[Excerpts from a dataset]
BEGIN

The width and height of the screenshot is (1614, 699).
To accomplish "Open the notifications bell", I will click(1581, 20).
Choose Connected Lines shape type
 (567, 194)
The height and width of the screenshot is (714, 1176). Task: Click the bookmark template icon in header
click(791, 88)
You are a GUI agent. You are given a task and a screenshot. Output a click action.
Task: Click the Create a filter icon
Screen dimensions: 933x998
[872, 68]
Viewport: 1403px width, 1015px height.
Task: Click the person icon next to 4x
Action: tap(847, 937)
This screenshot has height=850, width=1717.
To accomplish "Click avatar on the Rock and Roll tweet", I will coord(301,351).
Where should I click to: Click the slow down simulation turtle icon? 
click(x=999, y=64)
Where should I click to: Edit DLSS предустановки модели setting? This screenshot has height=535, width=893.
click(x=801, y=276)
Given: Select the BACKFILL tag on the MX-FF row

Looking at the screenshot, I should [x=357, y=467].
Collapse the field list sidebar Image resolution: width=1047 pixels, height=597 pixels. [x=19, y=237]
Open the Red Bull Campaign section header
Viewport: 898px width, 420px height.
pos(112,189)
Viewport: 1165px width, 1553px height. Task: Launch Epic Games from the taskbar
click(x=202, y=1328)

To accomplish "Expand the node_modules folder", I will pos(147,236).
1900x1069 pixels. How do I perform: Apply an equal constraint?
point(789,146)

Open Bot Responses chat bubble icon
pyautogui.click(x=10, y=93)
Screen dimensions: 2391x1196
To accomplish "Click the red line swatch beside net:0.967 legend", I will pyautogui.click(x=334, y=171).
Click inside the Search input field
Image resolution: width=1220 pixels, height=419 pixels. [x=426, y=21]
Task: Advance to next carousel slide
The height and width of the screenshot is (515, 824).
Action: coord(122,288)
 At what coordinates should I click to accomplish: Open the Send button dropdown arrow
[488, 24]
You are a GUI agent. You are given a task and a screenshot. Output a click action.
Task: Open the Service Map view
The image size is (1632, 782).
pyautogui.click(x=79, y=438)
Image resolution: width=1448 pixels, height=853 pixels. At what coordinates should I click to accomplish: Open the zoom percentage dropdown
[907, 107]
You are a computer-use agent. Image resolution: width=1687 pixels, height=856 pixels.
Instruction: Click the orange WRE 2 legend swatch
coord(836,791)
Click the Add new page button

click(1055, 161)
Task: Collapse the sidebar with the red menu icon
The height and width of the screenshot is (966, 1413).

END

- Exercise requirements:
Your answer should be all of the records, transcribed exactly.

- Answer space:
The width and height of the screenshot is (1614, 699).
To accomplish "Open the notifications bell", I will click(1581, 20).
Choose Connected Lines shape type
 (567, 194)
The height and width of the screenshot is (714, 1176). Task: Click the bookmark template icon in header
click(791, 88)
You are a GUI agent. You are given a task and a screenshot. Output a click action.
Task: Click the Create a filter icon
Screen dimensions: 933x998
[872, 68]
Viewport: 1403px width, 1015px height.
Task: Click the person icon next to 4x
Action: tap(847, 937)
This screenshot has height=850, width=1717.
To accomplish "Click avatar on the Rock and Roll tweet", I will coord(301,351).
Where should I click to: Click the slow down simulation turtle icon? 
click(x=999, y=64)
Where should I click to: Edit DLSS предустановки модели setting? This screenshot has height=535, width=893.
click(x=801, y=276)
Given: Select the BACKFILL tag on the MX-FF row

Looking at the screenshot, I should [x=357, y=467].
Collapse the field list sidebar Image resolution: width=1047 pixels, height=597 pixels. [x=19, y=237]
Open the Red Bull Campaign section header
Viewport: 898px width, 420px height.
pos(112,189)
Viewport: 1165px width, 1553px height. Task: Launch Epic Games from the taskbar
click(x=202, y=1328)

To accomplish "Expand the node_modules folder", I will pos(147,236).
1900x1069 pixels. How do I perform: Apply an equal constraint?
point(789,146)

Open Bot Responses chat bubble icon
pyautogui.click(x=10, y=93)
Screen dimensions: 2391x1196
To accomplish "Click the red line swatch beside net:0.967 legend", I will pyautogui.click(x=334, y=171).
Click inside the Search input field
Image resolution: width=1220 pixels, height=419 pixels. [x=426, y=21]
Task: Advance to next carousel slide
The height and width of the screenshot is (515, 824).
Action: coord(122,288)
 At what coordinates should I click to accomplish: Open the Send button dropdown arrow
[488, 24]
You are a GUI agent. You are given a task and a screenshot. Output a click action.
Task: Open the Service Map view
The image size is (1632, 782).
pyautogui.click(x=79, y=438)
Image resolution: width=1448 pixels, height=853 pixels. At what coordinates should I click to accomplish: Open the zoom percentage dropdown
[907, 107]
You are a computer-use agent. Image resolution: width=1687 pixels, height=856 pixels.
Instruction: Click the orange WRE 2 legend swatch
coord(836,791)
Click the Add new page button

click(1055, 161)
Task: Collapse the sidebar with the red menu icon
The height and width of the screenshot is (966, 1413).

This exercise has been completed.